▸ **WHAT TO WORK ON**
Below are the records; copy each line in them that holds the word "text".

▸ **DATA RECORDS**
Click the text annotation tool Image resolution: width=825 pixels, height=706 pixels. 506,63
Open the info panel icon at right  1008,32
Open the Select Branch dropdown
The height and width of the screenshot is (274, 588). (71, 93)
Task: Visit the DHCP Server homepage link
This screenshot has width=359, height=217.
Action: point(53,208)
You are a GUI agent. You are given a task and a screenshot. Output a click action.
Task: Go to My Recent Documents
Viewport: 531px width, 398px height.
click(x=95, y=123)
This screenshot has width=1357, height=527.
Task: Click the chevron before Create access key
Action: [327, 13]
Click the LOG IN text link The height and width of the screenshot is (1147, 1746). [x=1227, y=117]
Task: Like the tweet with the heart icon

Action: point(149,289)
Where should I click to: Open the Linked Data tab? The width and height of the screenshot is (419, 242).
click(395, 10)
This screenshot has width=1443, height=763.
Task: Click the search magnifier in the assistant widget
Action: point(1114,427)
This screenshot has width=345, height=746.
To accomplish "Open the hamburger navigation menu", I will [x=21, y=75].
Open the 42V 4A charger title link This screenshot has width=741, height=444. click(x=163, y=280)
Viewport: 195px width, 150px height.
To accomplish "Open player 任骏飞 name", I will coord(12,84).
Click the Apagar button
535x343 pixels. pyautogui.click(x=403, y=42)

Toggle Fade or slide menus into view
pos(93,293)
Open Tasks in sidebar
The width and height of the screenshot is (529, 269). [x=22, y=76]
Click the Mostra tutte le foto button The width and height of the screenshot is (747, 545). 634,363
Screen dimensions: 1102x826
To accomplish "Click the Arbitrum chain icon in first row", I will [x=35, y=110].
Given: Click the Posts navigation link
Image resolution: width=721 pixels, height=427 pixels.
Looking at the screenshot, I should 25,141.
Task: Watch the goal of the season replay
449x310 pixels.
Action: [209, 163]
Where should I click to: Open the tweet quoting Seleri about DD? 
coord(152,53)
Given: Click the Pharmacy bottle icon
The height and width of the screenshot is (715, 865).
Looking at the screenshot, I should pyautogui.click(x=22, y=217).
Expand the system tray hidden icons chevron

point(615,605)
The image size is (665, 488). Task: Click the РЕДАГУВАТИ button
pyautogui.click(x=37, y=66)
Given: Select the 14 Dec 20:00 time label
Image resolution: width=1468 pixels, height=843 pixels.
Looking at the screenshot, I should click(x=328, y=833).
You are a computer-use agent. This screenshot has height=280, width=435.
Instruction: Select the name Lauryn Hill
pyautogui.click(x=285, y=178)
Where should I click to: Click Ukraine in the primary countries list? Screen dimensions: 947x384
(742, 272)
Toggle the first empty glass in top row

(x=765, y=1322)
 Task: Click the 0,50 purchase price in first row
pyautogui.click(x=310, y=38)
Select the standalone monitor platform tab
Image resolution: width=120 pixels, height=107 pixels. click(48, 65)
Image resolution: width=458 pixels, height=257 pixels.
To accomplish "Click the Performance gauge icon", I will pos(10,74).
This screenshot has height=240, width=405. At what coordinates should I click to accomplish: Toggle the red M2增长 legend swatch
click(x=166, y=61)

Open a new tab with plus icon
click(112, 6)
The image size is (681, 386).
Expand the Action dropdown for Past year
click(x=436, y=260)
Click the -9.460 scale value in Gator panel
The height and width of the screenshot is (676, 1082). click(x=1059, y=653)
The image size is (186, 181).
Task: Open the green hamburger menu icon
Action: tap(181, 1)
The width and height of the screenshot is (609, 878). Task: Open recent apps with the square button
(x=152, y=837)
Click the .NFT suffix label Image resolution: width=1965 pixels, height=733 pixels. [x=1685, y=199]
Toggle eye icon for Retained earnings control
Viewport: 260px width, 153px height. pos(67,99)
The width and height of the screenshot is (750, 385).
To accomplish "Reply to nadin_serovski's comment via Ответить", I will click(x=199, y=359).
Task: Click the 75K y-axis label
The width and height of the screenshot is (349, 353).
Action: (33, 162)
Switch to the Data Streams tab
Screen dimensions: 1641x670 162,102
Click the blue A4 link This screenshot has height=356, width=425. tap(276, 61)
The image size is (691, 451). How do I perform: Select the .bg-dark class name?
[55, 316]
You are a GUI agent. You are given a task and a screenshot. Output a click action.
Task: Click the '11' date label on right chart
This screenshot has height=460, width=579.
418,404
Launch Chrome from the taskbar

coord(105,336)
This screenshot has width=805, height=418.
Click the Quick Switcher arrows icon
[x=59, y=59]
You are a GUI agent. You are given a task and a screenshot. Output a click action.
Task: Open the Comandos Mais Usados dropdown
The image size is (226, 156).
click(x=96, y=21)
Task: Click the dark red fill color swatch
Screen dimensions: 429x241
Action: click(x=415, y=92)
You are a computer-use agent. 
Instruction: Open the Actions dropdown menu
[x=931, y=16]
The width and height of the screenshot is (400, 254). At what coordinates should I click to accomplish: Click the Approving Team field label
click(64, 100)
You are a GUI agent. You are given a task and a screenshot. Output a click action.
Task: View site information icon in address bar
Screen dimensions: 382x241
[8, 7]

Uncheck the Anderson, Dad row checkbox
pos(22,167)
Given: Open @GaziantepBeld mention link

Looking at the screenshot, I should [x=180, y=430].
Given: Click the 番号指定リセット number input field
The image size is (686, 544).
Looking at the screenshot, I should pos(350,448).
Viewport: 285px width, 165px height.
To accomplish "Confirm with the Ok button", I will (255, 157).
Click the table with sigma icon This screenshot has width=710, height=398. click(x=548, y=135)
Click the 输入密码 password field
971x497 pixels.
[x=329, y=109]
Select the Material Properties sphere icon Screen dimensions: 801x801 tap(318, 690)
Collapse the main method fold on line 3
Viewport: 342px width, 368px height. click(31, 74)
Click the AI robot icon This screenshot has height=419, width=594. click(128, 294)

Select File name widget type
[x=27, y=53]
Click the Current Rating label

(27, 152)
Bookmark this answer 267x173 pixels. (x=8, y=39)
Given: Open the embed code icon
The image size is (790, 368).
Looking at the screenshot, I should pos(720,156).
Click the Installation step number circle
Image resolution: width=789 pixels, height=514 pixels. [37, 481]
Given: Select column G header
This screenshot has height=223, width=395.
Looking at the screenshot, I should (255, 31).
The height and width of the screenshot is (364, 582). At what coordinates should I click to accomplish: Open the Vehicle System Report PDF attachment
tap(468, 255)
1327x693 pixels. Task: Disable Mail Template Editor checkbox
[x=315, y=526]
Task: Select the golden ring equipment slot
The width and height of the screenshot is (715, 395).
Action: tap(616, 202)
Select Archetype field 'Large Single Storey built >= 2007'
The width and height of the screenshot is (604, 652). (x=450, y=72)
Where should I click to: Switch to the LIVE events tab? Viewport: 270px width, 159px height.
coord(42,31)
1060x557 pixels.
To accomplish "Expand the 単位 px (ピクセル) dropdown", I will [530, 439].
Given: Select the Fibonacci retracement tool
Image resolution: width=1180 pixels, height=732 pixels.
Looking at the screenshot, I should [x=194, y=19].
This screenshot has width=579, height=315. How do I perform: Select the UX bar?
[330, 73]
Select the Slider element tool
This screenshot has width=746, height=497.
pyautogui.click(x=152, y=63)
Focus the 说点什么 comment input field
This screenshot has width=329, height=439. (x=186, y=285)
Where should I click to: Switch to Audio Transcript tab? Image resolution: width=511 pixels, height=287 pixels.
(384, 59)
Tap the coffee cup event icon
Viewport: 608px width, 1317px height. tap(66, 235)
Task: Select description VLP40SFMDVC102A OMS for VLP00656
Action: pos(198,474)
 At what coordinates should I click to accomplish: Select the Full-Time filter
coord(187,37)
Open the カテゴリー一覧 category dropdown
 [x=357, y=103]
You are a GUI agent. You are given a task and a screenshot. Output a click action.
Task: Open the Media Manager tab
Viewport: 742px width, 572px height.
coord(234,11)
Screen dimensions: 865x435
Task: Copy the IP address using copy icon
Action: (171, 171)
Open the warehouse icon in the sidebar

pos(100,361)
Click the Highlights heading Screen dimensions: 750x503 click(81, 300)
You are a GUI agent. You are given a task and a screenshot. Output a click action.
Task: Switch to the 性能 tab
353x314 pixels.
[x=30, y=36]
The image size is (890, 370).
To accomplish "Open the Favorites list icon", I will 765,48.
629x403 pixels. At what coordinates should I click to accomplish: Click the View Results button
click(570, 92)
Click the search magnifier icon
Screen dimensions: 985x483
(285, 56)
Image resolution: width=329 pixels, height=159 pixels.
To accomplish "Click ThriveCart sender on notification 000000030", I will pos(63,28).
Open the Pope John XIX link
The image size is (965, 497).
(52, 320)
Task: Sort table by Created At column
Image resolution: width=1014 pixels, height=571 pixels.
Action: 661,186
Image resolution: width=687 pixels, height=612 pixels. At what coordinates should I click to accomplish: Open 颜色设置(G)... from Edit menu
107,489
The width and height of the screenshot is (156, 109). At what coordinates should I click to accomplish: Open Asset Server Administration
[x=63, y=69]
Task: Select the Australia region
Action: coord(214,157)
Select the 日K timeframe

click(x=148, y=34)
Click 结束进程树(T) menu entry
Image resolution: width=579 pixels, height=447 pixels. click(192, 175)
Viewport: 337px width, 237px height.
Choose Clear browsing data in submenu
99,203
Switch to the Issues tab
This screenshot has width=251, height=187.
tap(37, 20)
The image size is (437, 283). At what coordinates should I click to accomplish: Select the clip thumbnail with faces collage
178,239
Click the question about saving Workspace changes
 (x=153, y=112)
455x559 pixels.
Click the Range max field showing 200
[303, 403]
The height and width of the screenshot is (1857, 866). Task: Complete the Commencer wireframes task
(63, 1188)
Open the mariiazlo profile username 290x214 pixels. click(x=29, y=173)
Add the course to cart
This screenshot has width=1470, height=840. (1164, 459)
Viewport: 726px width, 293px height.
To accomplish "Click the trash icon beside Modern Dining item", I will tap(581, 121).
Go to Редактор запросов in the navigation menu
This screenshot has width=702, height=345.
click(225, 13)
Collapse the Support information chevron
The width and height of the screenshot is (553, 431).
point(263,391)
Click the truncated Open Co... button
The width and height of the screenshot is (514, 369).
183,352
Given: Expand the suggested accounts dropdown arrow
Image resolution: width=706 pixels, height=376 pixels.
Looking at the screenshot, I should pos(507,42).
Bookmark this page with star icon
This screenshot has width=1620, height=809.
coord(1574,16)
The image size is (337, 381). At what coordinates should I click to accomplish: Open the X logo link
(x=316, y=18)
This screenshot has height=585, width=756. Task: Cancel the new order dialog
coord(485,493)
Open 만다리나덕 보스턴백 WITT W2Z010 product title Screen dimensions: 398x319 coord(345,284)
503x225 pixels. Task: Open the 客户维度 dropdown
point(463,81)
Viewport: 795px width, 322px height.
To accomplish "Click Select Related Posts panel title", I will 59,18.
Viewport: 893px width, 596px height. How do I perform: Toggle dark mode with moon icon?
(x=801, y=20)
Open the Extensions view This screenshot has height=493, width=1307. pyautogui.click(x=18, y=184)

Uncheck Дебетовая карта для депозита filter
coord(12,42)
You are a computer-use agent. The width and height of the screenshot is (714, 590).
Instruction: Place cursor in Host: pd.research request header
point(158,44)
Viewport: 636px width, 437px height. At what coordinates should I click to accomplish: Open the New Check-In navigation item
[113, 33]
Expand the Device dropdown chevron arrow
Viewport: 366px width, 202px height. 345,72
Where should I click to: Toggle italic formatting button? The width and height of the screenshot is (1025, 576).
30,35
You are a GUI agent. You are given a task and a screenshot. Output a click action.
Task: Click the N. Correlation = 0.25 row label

▸ **PROBLEM SOLUTION**
Click the text annotation tool Image resolution: width=825 pixels, height=706 pixels. 506,63
Click the LOG IN text link The height and width of the screenshot is (1147, 1746). [x=1227, y=117]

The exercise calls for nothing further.